§ What to do
**1)** Decide whether each statement below agrees with the spring driving tips. For each, answer yes or no and quote the deciding words of the text. (a) Roads are at their most slippery when rain first starts to fall. (b) Water tends to collect in the center lanes during a rainstorm. (c) In rainy weather, three seconds remains the recommended following distance.
**2)** Pick up the spring driving tips after their last sentence and write what follows.

Spring is here! While many people breathe a sigh of relief knowing winter weather won’t rear its head for another year, spring weather can also pose a threat to motorists. Even as ice and snow melts away, don’t let your guard down.
Here are some tips to keep you and your passengers safe on the roads this spring.
- Drive in the Middle Lanes When It Rains
Did you know that roads are most slippery when it first begins to rain? This is caused by rainwater mixing with contaminants on the road, such as oil and grease. A wet road can be just as slick and dangerous as an icy one, and you can easily hydroplane, losing contact with the road – similar to hitting ice. As water tends to puddle in the outside lanes, it’s best to drive in the center lane if possible during and after a rainstorm.
- Slow Down and Increase Your Following Distance
Another tip for those springtime showers is to adhere to the speed limit and slow down slightly, going with the flow of traffic. You should also increase the distance between you and the vehicle you’re following to allow for proper braking. Three seconds is the standard safe distance, but during rainy weather, you’ll want to increase this to eight seconds. Choose a fixed point (like a road sign or a building) that is even with the car in front of you. If you reach that same fixed point before you can count to three (eight seconds during or after a rainstorm), you’re driving too close.

Entries on where items appear:
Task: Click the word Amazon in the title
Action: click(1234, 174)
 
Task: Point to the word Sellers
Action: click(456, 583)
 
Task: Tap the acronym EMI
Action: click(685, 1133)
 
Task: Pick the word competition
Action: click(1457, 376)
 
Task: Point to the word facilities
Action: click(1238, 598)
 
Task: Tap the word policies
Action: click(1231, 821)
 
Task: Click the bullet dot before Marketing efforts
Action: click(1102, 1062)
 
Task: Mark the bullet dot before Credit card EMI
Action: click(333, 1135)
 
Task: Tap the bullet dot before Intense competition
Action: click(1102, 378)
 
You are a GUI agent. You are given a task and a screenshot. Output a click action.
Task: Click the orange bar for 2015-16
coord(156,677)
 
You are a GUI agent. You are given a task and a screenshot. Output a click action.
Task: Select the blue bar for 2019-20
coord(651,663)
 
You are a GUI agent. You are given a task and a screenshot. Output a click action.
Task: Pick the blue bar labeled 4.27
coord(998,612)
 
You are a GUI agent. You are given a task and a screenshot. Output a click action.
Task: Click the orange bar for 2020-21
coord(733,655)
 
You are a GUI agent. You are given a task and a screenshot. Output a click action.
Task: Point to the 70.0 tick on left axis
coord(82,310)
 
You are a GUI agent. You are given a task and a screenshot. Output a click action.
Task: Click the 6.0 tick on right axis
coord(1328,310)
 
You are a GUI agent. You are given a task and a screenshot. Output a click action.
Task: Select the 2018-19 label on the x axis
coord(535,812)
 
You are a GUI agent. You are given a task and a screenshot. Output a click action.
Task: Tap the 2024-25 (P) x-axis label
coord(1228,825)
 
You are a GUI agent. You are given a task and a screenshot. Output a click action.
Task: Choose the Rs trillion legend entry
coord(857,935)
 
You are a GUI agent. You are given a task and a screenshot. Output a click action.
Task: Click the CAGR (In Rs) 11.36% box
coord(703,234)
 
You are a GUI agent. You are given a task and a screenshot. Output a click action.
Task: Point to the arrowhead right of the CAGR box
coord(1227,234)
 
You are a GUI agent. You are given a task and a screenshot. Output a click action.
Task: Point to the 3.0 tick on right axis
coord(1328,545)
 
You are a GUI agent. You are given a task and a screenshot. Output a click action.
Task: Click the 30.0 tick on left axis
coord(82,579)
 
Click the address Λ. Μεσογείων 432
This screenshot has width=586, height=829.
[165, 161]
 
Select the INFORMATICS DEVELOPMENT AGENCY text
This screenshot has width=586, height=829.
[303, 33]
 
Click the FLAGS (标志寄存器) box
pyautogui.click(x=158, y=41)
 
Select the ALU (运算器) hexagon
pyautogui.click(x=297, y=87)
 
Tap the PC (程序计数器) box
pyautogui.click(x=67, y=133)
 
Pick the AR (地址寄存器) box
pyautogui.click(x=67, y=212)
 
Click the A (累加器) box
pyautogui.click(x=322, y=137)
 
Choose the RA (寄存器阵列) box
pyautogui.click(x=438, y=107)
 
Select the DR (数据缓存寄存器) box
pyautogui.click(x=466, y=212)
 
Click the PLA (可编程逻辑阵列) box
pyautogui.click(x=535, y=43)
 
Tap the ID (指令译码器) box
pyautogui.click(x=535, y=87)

§ Answers provided
**1)**
(a) Yes: "roads are most slippery when it first begins to rain"
(b) No: "water tends to puddle in the outside lanes"
(c) No: "during rainy weather, you’ll want to increase this to eight seconds"

**2)**
- Look Out for Potholes!
Extreme winter weather takes a toll on our roadways, creating large potholes when the ground thaws out in spring. The spring rain can then fill these pesky divots with water, making them difficult to see. Avoid them if you can, but never swerve to avoid a pothole. It’s better to just slow down before rolling over a pothole compared to braking harshly or swerving. Potholes are one of the most common culprits for punctured tires, bent rims, suspension damage, and more.
- Inspect Your Tires for Tread & Proper Air Pressure
Adequate tire tread is important for wet weather driving, with the tire tread moving the water away from the tires. The less tread, the less traction to drive safe in rainy springtime weather. Additionally, tires lose air due to the cold temperatures of the winter months, causing tires to be underinflated.
- Watch for Pedestrians on the Move
With warmer weather quickly approaching, more people are heading outdoors for walking, jogging, bicycling, and other activities. Be even more mindful of pedestrians and slow down, especially in neighborhoods and residential areas where children may also be at play. Furthermore, pay extra attention at crosswalks where pedestrians have the right of way with the walk signal.
- Watch for Animal Activity
For some animals, springtime means mating season, while others are waking up from a long, restful winter’s nap. Deer, for example, are most active at dusk and dawn. If you approach an animal in the road, gradually hit the brakes, but do not swerve, as this could send your vehicle off the road or into another vehicle.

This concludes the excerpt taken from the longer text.